Hamilton stopped. ‘That is interesting. You’d be willing to sell your soul for Spike?’

Angel flushed slightly at his choice of expression. ‘Exchange. I prefer to think of it as an exchange.’

‘I don’t believe you, Angel.  You wouldn’t give us that even to bring your son back. You created this edifice of lies instead. But for that blond moron, you’d sacrifice the apocalypse.’

‘I’m not critical to the apocalypse!’

‘Hey! Deny I’m a moron, you… moron!’

‘Yes, Angel, you are.  Souless you will be our greatest ally.’

‘Can it be done?’

Spike suddenly got that Angel was serious, not just drunk and maudlin.  He stopped and put his hand out as if to lay it on Angel’s arm, but they just carried on walking.  He jogged to catch up and stood in front of them, but they walked through him.  He debated fetching Wesley, but suddenly felt reluctant to expose Angel’s decision to those critical eyes.

He entered the elevator with the other two and thrust his hands into his pockets, mumbling softly to himself.

Hamilton glanced over at Angel. ‘Do you hear something?’

Angel hesitated then replied, ‘I hear it all the time.’

Hamilton nodded. ‘Perhaps we’re haunted. I wouldn’t be surprised. I hear this whole place is built upon the….’

‘Do we have a deal?’

‘Oh, yes, of course. I thought you understood that. My apologies.  I will have the contract drawn up tonight.’  The doors opened, and he exited.

Angel leant back against the wall and closed his eyes.  The façade had cracked wide open; he was free falling. He’d bring Spike back, and then he could think again. Then he could decide what to do next. Like this, he was paralysed—pretending, denying.

Tears began to run down his face, but he reckoned they’d stop when he put his name to the contract. He couldn’t remember Angelus ever crying. 

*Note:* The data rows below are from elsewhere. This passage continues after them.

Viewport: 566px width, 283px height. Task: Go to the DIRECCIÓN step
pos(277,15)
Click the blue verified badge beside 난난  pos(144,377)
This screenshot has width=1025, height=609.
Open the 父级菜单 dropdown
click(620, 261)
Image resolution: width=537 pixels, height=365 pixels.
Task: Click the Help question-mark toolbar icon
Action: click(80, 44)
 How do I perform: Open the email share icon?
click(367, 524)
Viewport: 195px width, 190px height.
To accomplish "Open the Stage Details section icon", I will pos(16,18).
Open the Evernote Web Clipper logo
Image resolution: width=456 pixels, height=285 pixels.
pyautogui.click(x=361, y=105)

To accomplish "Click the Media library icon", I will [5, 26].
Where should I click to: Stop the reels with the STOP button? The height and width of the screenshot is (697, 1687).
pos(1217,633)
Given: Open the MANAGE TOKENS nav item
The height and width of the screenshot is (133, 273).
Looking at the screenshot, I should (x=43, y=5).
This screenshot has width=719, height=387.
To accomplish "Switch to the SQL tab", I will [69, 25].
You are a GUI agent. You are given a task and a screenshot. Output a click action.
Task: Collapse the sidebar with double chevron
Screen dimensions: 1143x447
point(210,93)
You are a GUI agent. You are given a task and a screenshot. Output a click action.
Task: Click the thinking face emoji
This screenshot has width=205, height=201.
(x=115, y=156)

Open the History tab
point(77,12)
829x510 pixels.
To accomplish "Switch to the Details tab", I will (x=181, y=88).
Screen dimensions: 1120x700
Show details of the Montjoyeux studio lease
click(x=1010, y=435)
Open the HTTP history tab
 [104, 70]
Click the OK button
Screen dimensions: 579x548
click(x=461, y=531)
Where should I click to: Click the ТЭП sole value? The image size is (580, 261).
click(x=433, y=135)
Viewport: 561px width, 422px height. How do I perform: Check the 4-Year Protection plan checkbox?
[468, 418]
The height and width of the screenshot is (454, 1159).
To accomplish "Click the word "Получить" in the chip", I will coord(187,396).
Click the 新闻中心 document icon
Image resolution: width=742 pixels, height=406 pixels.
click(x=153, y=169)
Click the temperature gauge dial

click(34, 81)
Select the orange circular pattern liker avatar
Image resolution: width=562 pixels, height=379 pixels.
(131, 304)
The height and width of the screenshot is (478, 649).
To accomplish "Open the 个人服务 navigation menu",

He’d be Angelus once more, and then the pain would stop; then he would no longer remember that Spike was gracious, and kind and brave.  They would both be what they once were, and life would be simple again.

 

 

Spike stood alongside Angel, unwilling to leave him but needing to fetch Wesley. He looked deep into Angel’s dilated eyes, came so close his essence almost dissolved into the more solid form.  ‘Why haven’t I come back?’

Angel had no answers for him, so he rephrased his question. ‘If you’re so fucking sad, Angel, so fucking sad that you’d give up your bloody soul, why haven’t I come back?’

Still, Angel had no reply. He only brushed the back of his hand over his eyes and exited the elevator.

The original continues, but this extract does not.